The servants scattered. Gupta shuffled off.
“Lajli, where on earth would you have put it?” The emerald Nazim demanded had to be the stolen Jungle Heart stone, reportedly the size of a man’s fist.
Lajli had mentioned the bathroom, but the emerald was too large to hide in a bar of soap. Too expensive to risk a servant finding amid the stack of towels.
Esme looked up.
The chandelier was remarkably beautiful, totally ridiculous and never used during the day. With no guests, it wouldn’t be lit at night, either.
She dragged a chair across the tiles, ignoring the harsh grating sound, and climbed up. She balanced a fraction higher by stepping onto the rim of the high marble bath. Her fingers searched blindly, fumbling through dust and then, thank God, encountering a smooth, dustless, faceted surface. She gripped the emerald, hidden by the elaborate arrangement of brass and crystals, and withdrew it carefully, then jumped down from the chair.
A towel hid the emerald from curious eyes as she ran for her room. In a few minutes she’d shed her dress and stepped into her most practical bloomers suit. She forced the emerald into her pocket. The long modest jacket, designed to disguise the swell of her hips, would serve to hide its bulge. She laced her boots, the special ones modified by her father to her design.
She picked up a handbag and stuffed a pistol into it. That ought to distract Nazim when he went looking for the emerald.
As far as she was concerned, he could have the wretched stone…except perhaps the Jungle Heart was large enough to bring down a building using Kali’s Scream?
Never mind. She’d deal with Nazim. The important point was that the emerald—or rather, his greed for it—would distract him. She needed only an instant.
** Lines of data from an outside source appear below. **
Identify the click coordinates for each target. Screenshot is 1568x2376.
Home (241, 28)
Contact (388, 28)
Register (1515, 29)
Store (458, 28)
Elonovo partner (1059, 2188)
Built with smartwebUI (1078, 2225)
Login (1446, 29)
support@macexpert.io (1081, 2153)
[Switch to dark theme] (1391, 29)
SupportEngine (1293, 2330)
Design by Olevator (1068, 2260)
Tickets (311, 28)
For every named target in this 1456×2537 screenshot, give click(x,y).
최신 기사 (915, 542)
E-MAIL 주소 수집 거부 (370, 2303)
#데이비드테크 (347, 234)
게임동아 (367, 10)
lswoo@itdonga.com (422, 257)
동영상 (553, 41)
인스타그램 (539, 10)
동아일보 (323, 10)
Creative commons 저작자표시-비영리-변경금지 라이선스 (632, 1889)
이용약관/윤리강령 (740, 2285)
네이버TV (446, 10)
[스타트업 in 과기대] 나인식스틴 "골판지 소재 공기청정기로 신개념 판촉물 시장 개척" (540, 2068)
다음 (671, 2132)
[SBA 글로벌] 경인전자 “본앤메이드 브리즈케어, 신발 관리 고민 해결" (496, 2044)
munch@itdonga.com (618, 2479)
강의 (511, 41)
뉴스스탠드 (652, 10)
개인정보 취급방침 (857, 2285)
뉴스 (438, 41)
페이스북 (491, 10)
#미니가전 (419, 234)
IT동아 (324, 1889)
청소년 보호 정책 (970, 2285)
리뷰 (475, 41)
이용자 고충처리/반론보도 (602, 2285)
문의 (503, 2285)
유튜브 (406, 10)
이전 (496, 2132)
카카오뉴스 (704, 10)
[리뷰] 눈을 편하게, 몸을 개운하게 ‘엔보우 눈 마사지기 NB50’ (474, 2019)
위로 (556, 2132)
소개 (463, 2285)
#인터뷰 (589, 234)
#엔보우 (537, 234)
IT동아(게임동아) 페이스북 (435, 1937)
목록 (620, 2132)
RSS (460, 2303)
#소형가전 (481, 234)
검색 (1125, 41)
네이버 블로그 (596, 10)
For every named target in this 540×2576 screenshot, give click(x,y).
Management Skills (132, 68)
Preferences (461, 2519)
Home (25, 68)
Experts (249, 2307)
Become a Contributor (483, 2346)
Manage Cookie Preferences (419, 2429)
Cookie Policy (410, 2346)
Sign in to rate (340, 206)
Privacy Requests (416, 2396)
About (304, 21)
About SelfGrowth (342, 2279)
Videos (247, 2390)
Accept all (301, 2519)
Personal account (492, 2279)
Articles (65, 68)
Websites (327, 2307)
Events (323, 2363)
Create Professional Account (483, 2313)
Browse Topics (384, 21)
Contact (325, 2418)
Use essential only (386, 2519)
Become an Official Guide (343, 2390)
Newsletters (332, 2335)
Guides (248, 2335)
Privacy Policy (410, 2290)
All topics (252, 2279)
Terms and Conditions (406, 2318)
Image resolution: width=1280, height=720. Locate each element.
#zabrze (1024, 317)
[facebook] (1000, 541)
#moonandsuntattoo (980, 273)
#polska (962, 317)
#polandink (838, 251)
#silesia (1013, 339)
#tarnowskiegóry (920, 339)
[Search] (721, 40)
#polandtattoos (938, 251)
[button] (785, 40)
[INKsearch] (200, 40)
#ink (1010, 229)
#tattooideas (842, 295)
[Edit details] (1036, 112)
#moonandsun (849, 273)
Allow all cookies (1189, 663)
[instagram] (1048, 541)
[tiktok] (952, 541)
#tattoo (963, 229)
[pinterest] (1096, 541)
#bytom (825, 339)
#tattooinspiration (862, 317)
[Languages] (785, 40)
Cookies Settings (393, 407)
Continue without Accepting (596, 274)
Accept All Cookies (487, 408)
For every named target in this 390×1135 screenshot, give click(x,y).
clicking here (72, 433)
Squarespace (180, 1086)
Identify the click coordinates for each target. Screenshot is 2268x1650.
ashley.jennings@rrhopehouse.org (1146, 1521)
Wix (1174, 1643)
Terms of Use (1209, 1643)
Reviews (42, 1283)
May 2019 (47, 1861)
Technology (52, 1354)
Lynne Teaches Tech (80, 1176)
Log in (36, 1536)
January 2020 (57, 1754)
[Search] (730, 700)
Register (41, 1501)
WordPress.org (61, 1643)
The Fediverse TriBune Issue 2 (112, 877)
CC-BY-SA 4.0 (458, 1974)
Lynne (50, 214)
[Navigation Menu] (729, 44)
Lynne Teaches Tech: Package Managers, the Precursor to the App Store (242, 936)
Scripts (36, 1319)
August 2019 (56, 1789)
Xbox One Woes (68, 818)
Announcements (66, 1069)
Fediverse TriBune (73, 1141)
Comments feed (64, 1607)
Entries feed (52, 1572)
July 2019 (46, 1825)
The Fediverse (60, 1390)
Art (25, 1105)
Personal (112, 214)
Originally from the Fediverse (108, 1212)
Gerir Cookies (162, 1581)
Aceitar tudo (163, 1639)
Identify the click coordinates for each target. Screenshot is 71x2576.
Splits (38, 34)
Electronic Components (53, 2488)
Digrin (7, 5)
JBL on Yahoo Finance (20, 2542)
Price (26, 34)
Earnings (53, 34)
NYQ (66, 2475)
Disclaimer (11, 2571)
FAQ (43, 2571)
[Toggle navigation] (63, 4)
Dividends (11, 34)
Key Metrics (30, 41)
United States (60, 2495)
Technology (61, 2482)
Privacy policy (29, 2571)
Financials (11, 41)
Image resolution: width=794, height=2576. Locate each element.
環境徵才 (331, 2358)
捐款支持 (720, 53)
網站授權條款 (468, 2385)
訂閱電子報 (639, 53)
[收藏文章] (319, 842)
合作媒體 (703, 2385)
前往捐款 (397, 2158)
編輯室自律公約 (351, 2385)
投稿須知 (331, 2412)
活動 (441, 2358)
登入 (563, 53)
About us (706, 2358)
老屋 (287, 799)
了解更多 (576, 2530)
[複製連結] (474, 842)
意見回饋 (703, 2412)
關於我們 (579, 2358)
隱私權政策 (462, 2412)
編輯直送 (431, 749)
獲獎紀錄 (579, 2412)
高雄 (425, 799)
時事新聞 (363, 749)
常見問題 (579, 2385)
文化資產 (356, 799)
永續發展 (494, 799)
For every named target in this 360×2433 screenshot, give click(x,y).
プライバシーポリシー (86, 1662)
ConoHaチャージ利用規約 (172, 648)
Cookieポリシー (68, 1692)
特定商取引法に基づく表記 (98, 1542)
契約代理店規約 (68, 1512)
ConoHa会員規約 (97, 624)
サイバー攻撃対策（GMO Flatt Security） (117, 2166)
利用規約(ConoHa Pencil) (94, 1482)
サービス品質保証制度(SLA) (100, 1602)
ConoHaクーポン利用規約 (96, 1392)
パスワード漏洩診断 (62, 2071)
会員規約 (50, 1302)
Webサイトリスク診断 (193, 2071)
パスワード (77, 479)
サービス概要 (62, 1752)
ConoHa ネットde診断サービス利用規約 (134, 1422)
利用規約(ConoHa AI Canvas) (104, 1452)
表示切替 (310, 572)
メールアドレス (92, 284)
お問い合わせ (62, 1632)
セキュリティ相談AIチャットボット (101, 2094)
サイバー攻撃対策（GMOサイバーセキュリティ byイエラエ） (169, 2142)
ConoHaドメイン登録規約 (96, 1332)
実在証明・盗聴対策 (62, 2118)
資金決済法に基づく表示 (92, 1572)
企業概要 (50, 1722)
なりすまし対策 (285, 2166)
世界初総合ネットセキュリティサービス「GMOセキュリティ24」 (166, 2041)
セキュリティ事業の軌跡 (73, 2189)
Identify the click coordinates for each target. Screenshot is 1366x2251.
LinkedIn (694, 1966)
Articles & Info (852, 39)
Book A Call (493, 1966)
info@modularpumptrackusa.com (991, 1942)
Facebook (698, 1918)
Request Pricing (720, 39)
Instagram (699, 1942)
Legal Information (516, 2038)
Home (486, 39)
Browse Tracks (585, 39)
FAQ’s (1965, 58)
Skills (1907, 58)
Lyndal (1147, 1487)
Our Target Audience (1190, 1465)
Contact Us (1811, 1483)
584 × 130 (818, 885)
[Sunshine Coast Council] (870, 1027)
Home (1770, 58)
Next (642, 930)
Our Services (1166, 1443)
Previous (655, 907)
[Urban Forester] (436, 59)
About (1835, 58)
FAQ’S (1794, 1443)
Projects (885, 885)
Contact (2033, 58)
She tucked a knife into the sheath strapped to her right wrist and tugged the sleeve down over it.
On her left hand she fumbled on two rings made by Ayesha and filled with the finest, sharpest mix of eye-watering spices. They’d serve the purpose of distraction. She pinned a fob watch to her jacket. In reality it contained acid that would squirt out at the press of a button. The distance of the stream wasn’t as great as Ayesha had hoped, but again, it was a weapon of desperation.
As Esme walked down the stairs, she coiled a radically thin and flexible whip and pushed it into her spare hip pocket.
She was as ready as she’d ever be.
Vengeance.
And after she’d dealt with Nazim, she’d find Lajli and give that girl the trouble she deserved.